PASSAGE PROVIDED
Island in Møre og Romsdal, Norway

Tustna is an island in Aure Municipality in Møre og Romsdal county, Norway. The 87.5 km2 island lies in the western part of the municipality. The island of Tustna lies west of the islands of Stabblandet and Solskjelsøya; to the northeast of the islands of Frei and Nordlandet; and south of the island of Smøla. The Edøyfjorden runs along the northern shores of the island, the Vinjefjorden (and Halsafjorden) are to the south, the Freifjorden is to the southwest, the Talgsjøen is to the west, and the open Norwegian Sea is to the northwest.

The island of Tustna and surrounding islands was part of the old Tustna Municipality from 1 January 1874 until 1 January 2006, when it was merged into Aure Municipality. The main population centers on the island are Tømmervåg on the western coast, Leira on the northern coast, and Gullstein on the eastern coast. The island is connected to the neighboring island of Stabblandet in the east by a bridge at the village of Tustna, and there is a ferry connection from Tømmervåg across the Talgsjø channel to the town of Kristiansund. There is another ferry connection from the northern coast of Tustna to the island of Edøya in Smøla Municipality.

In 2015, the island had 822 residents living on it.

==Name==
The island is named Tustna (the Old Norse form of the name may have been Þust). The name of the island was mentioned in historical records, as Toester, on a Dutch map from 1623. The name may be derived from the word ðústr which means "staff" or "walking stick". They could be referring to the form of one of the mountains on the island. Historically, the name was spelled Tusteren. On 3 November 1917, a royal resolution changed the spelling of the name of the island (and municipality) to Tustna.

SOURCE MATERIAL

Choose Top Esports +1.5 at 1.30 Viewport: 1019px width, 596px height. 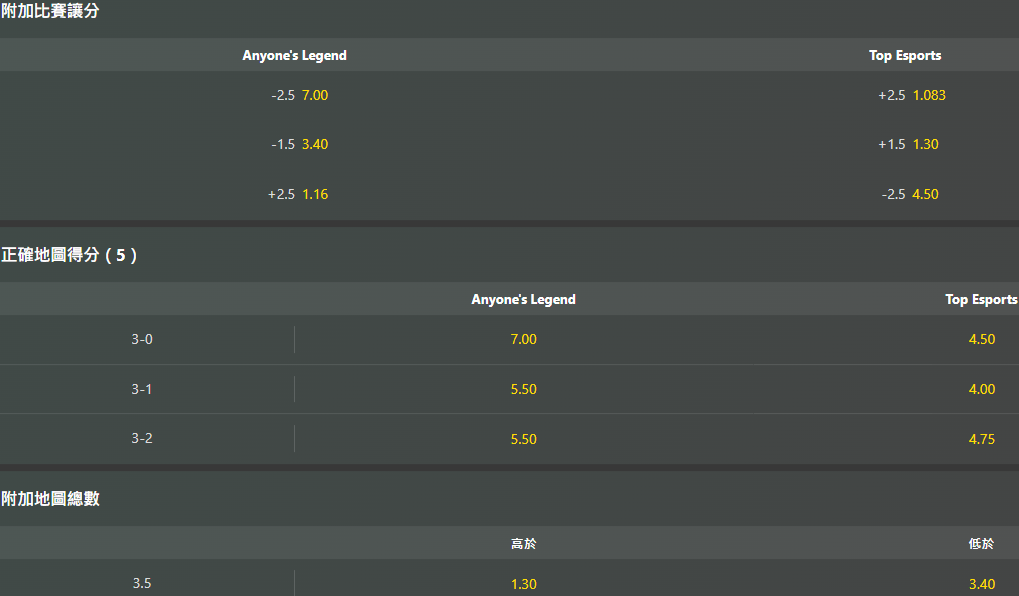908,144
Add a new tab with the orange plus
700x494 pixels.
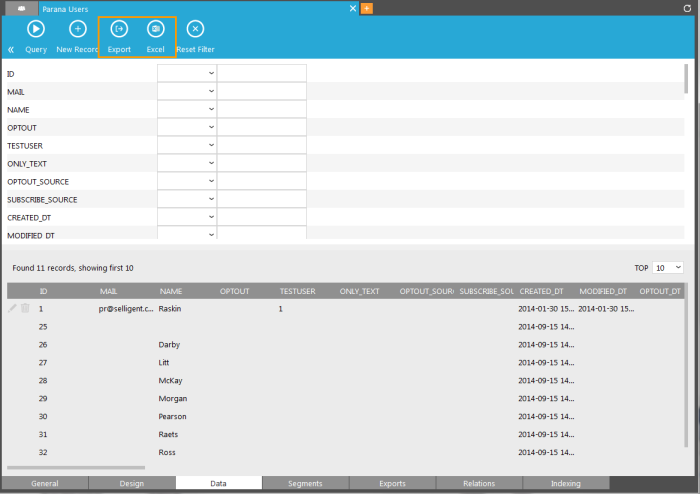tap(367, 8)
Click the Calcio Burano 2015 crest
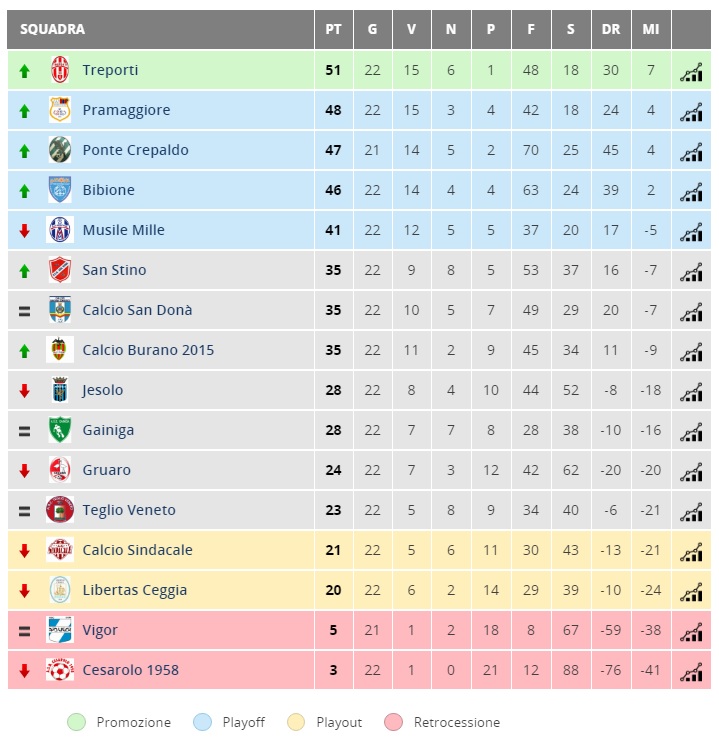719x745 pixels. (x=60, y=349)
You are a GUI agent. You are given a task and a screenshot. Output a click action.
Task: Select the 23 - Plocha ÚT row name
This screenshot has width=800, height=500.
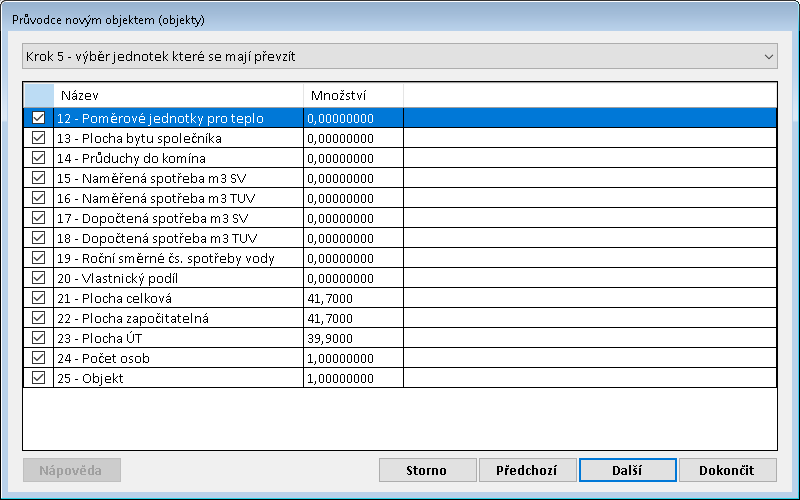point(178,338)
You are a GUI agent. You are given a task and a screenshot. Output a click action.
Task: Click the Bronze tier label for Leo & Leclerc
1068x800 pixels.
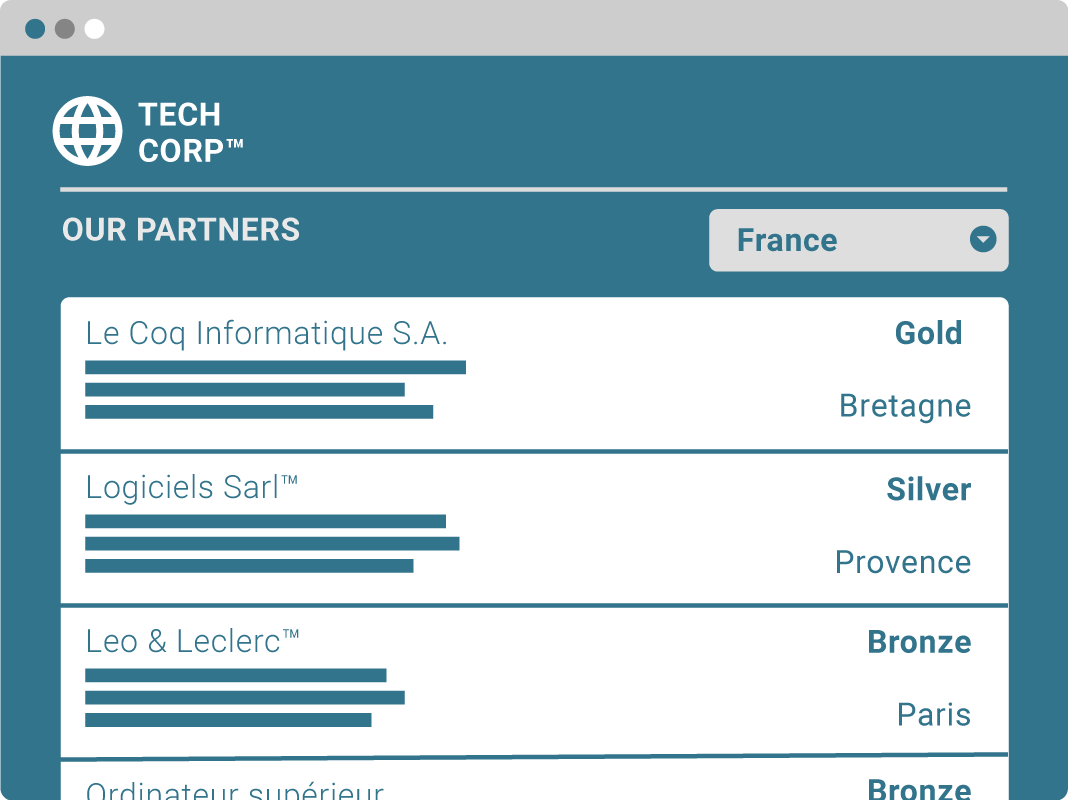[x=919, y=642]
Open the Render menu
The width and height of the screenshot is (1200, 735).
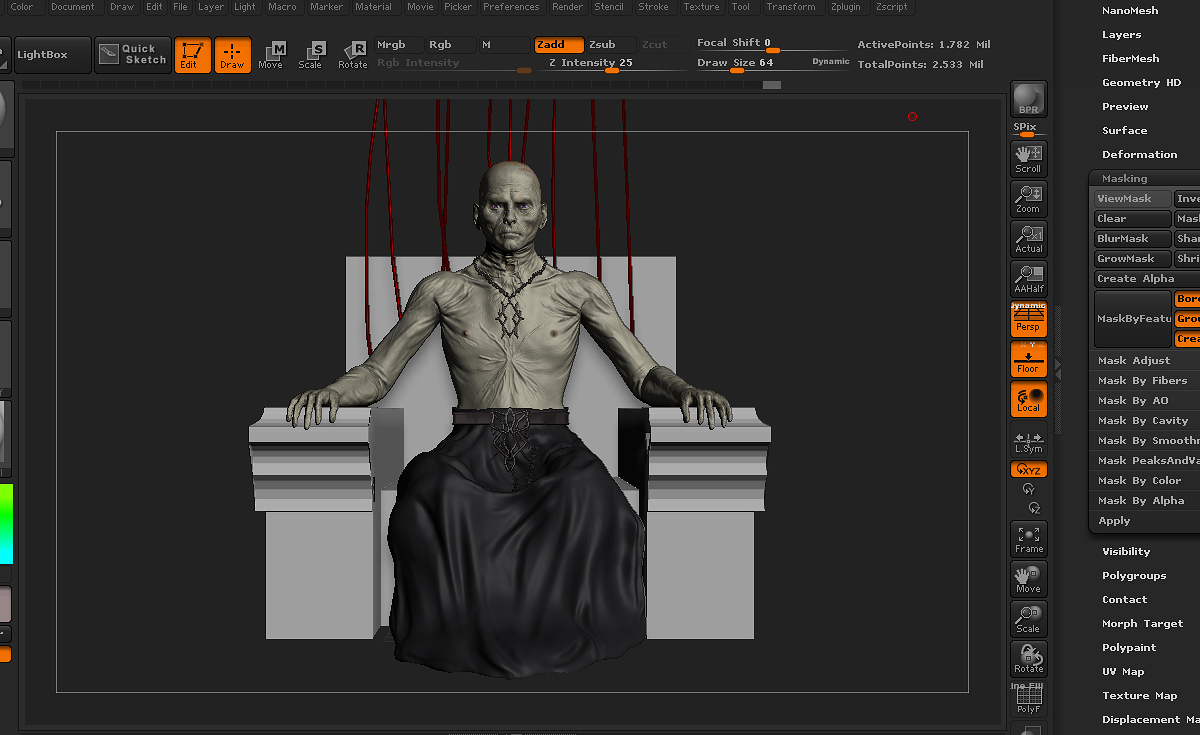[x=567, y=7]

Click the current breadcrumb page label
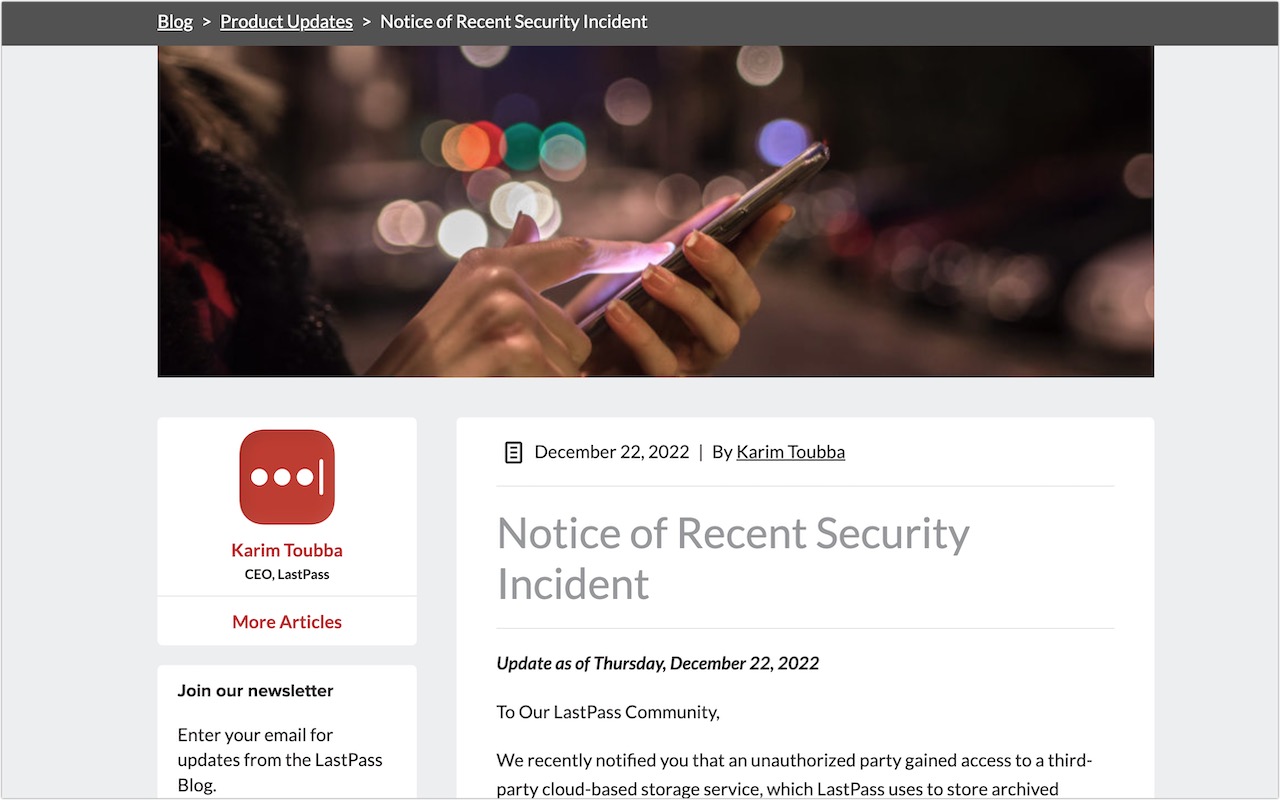tap(514, 21)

WORK TO COMPLETE
1. Answer these questions from the Tustna passage:
(a) What is the area of the island?
(b) How many residents did the island have in 2015?
(c) On what date did a royal resolution change the spelling of the name to Tustna?
2. Repeat the Tustna passage from "In 2015, the" to "municipality) to Tustna.", swapping "walking stick" for "cane".
3. Turn the paragraph of the Tustna passage that begins "The island of Tustna and surrounding islands" into a bulleted list of its main facts.
Answer using only the Tustna passage.

ANSWER LIST
1.
(a) 87.5 km2
(b) 822
(c) 3 November 1917

2.
In 2015, the island had 822 residents living on it.

==Name==
The island is named Tustna (the Old Norse form of the name may have been Þust). The name of the island was mentioned in historical records, as Toester, on a Dutch map from 1623. The name may be derived from the word ðústr which means "staff" or "cane". They could be referring to the form of one of the mountains on the island. Historically, the name was spelled Tusteren. On 3 November 1917, a royal resolution changed the spelling of the name of the island (and municipality) to Tustna.

3.
- Tustna and the surrounding islands were part of the old Tustna Municipality from 1 January 1874 until 1 January 2006, when they were merged into Aure Municipality.
- The main population centers are Tømmervåg on the western coast, Leira on the northern coast, and Gullstein on the eastern coast.
- A bridge at the village of Tustna connects the island to Stabblandet in the east.
- A ferry runs from Tømmervåg across the Talgsjø channel to the town of Kristiansund.
- Another ferry runs from the northern coast to the island of Edøya in Smøla Municipality.